- Extracted records:
%%

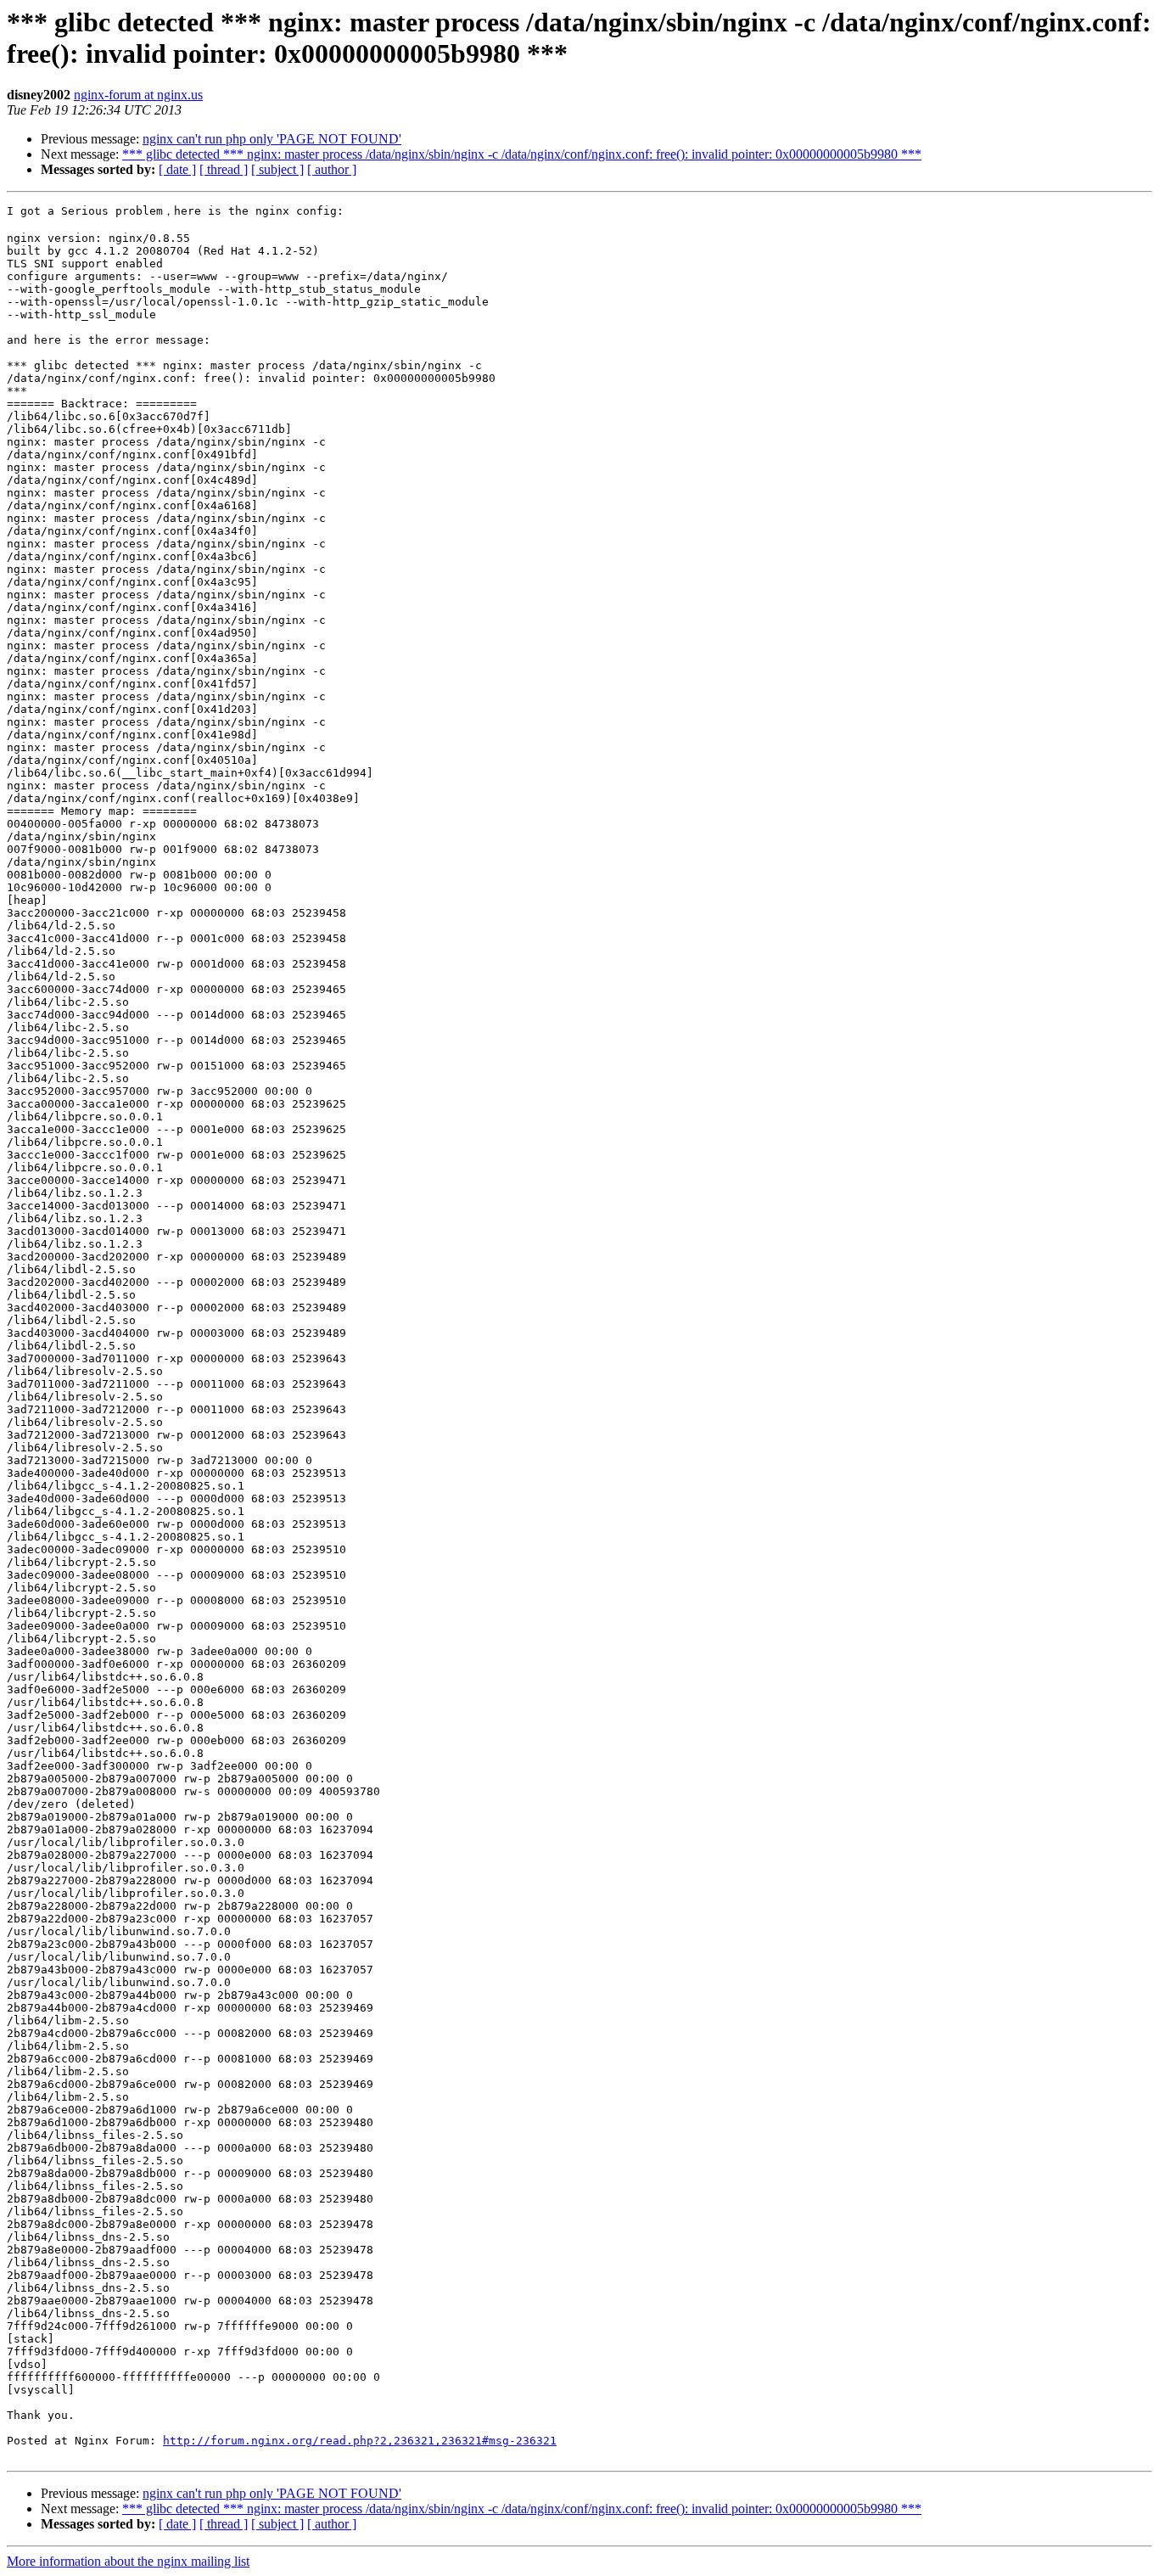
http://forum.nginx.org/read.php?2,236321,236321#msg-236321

%%
%%

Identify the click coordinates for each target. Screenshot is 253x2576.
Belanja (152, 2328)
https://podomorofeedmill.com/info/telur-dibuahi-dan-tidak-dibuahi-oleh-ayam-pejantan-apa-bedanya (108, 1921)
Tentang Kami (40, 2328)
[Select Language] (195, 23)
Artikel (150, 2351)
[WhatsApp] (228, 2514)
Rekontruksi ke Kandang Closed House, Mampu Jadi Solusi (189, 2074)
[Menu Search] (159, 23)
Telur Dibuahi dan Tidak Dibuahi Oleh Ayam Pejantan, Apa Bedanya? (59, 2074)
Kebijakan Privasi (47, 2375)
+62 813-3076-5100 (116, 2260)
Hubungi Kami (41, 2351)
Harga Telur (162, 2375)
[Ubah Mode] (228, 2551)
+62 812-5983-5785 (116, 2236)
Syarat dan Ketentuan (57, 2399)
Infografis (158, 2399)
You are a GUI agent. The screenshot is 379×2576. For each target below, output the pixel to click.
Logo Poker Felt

%%

- Work item:
From the listing above, repeat exactly the lines starting at the line that includes "Telur Dibuahi dan" and ending at the line that includes "Logo Poker Felt", with nothing outside that span.

- Solution below:
Telur Dibuahi dan Tidak Dibuahi Oleh Ayam Pejantan, Apa Bedanya? (59, 2074)
Kebijakan Privasi (47, 2375)
+62 813-3076-5100 (116, 2260)
Hubungi Kami (41, 2351)
Harga Telur (162, 2375)
[Ubah Mode] (228, 2551)
+62 812-5983-5785 (116, 2236)
Syarat dan Ketentuan (57, 2399)
Infografis (158, 2399)
You are a GUI agent. The screenshot is 379×2576. For each target below, output the pixel to click.
Logo Poker Felt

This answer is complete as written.